Phonolog or PhonoLog (full, older titles: PhonoLog: The All-in-One Record Catalog and PhonoLog: The All-in-One Record Reporter) was a recorded music directory that listed artists, currently available albums, and songs, focusing on popular music. Each directory contained thousands of loose-leaf pages and listings — 11,000 titles as of 1968. These large directories with their familiar yellow-gold pages were often located in record stores and libraries; they were used by store customers, library patrons, radio music directors, radio DJs, and anyone else who needed a comprehensive resource of recorded music. A nearly complete volume (since 1949) is on file with the Library of Congress for historical songwriter, album, and title research.

PhonoLog filled a valuable reference niche by cross-referencing. For example: a record store clerk was able to help a customer looking for a particular song by searching the "Title" section for the song name, where the album title and artist were listed. Similarly, a customer looking for an album who could not remember the singer could easily be assisted. If the album was stocked in the store, it could easily be retrieved and sold. If not, the label information provided the store enough information to order either through their corporate system, through their preferred one-stop supplier, or even directly from the label. The latter was especially valuable for smaller indie labels with fanatic, nationwide fan bases in the 1980s and beyond, such as Dischord, SubPop, Lookout, Twin/Tone, and others that would not otherwise have had the means to market to such a diverse number of stores.

Musicologists, copyright licensing agents, and other business entities used the album and artist sections for song credit information and contact information for track licensing for film projects. Lawyers and business managers researched whether other recording artists were using the same name to avoid confusion and "cease and desist" orders, and to track copyright usage. Artists used the song title and album sections to monitor their copyright usage as well. Labels used the free listing service to reach a broader market, and to network with regional one-stops outside their area.

New releases traditionally arrived to stores on Tuesdays. Assisting stores to generate sales, by 1996 PhonoLog updates were accompanied by a "StreetDates" one-sheet publication highlighting the next 2 weeks of anticipated and under-the-radar releases, with short reviews and space for the store to stamp their logo/info.

Early "PhonoLog" editions included singles. By the 1980s, the catalog listings were full-length releases only due to the increasing volume of product available, particularly with the proliferation of independent ("indie") record labels that coincided with 4 factors: 1) Do-It-Yourself (DIY) ethos of home-based recording, 2) increasing availability of Cassette and later CD reproduction technology, 3) an industry-wide shift from album development to a singles-driven market leading to increasing frequency and volume of releases, and 4) increasing availability of digital media and file sharing capabilities.
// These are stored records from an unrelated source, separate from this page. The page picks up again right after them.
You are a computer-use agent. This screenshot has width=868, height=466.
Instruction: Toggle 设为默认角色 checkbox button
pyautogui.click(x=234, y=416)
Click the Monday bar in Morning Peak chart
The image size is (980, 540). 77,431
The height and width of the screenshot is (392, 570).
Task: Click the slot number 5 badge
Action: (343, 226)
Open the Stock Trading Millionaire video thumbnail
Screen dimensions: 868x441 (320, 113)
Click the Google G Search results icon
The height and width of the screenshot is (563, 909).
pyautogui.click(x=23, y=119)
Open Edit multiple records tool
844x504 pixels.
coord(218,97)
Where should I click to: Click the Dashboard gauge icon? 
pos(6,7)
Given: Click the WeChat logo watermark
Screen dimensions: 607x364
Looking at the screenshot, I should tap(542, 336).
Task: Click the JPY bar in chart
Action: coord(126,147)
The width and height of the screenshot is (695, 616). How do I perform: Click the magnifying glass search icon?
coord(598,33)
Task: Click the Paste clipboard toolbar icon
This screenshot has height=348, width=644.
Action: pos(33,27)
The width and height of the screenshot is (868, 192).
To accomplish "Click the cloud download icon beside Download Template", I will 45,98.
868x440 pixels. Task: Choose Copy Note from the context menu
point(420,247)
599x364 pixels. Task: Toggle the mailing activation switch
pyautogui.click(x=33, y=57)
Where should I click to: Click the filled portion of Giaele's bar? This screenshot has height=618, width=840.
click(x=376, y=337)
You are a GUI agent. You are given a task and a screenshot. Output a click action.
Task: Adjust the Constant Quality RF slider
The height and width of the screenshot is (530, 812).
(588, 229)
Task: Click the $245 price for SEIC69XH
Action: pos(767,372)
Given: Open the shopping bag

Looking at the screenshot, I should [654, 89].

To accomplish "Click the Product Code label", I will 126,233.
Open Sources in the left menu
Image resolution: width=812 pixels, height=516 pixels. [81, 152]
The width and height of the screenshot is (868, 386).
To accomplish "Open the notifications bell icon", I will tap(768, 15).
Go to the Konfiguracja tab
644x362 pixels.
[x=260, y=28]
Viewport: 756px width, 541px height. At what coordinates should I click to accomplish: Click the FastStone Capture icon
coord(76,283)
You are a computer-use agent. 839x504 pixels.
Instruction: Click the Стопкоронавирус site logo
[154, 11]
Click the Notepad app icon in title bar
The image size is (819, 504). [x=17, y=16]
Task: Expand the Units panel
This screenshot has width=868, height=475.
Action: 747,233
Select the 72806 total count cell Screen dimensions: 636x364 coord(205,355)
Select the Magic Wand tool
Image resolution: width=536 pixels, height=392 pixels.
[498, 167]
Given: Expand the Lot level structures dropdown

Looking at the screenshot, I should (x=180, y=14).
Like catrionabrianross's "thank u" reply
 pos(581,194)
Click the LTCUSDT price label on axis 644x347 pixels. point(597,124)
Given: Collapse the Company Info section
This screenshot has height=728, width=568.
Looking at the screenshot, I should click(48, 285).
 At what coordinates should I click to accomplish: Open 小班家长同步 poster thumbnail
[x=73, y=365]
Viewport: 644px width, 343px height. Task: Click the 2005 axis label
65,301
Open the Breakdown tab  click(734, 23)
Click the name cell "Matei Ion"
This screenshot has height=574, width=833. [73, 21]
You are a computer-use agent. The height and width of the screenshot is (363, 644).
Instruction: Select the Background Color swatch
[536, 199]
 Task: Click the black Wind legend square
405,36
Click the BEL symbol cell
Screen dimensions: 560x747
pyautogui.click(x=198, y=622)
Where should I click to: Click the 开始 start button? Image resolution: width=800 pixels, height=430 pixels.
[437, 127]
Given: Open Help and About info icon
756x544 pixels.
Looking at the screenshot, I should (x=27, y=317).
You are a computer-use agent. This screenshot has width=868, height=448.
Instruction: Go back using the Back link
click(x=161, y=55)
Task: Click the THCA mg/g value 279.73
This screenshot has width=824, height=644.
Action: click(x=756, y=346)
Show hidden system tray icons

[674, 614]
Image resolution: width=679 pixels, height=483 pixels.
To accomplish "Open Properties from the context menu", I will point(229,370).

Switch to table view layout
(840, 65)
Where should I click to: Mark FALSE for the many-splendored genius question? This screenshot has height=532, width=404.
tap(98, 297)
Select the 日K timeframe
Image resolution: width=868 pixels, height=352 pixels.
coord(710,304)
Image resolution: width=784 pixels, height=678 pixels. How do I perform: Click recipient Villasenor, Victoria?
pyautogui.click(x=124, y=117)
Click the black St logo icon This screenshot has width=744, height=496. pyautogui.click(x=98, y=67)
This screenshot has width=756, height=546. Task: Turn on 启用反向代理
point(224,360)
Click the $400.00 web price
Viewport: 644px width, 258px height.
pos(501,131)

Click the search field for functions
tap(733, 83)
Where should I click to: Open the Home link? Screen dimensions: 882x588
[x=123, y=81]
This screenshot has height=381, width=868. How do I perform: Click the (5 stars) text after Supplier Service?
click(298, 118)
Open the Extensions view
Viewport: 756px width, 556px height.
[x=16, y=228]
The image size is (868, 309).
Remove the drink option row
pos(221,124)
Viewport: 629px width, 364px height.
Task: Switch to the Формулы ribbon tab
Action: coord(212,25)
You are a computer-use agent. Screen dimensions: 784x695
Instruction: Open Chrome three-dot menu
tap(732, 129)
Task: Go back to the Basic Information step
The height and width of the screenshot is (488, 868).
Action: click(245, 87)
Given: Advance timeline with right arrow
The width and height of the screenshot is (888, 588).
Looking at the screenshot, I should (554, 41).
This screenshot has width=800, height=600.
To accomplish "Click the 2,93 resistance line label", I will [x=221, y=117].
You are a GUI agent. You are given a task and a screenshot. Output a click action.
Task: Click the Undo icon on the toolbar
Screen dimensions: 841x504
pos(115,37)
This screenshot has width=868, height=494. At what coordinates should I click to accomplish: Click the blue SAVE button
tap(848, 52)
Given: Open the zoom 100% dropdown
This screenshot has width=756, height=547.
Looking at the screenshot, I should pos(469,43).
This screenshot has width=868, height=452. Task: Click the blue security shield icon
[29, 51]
PhonoLog was first published in 1948 in Los Angeles, and was maintained through periodic updates called the Phonolog Reporter. (Note original lowercase "L.") Phonolog Publishing Co. of Los Angeles was its publisher in the 1970s. Trade Services Publications of San Diego produced and distributed updates to the catalog until 1997, when the company division merged with NYC-based Muze, Inc. to develop interactive CD-ROM based kiosk products for record stores. (The companies had competing products for a brief period of time, until databases were merged.) Muze now offers a similar music database called MuzeMusic.

PhonoLog Reporter has largely been overtaken by CDs and the Internet. There is also a CD distributed by Billboard magazine with hundreds of thousands of entries.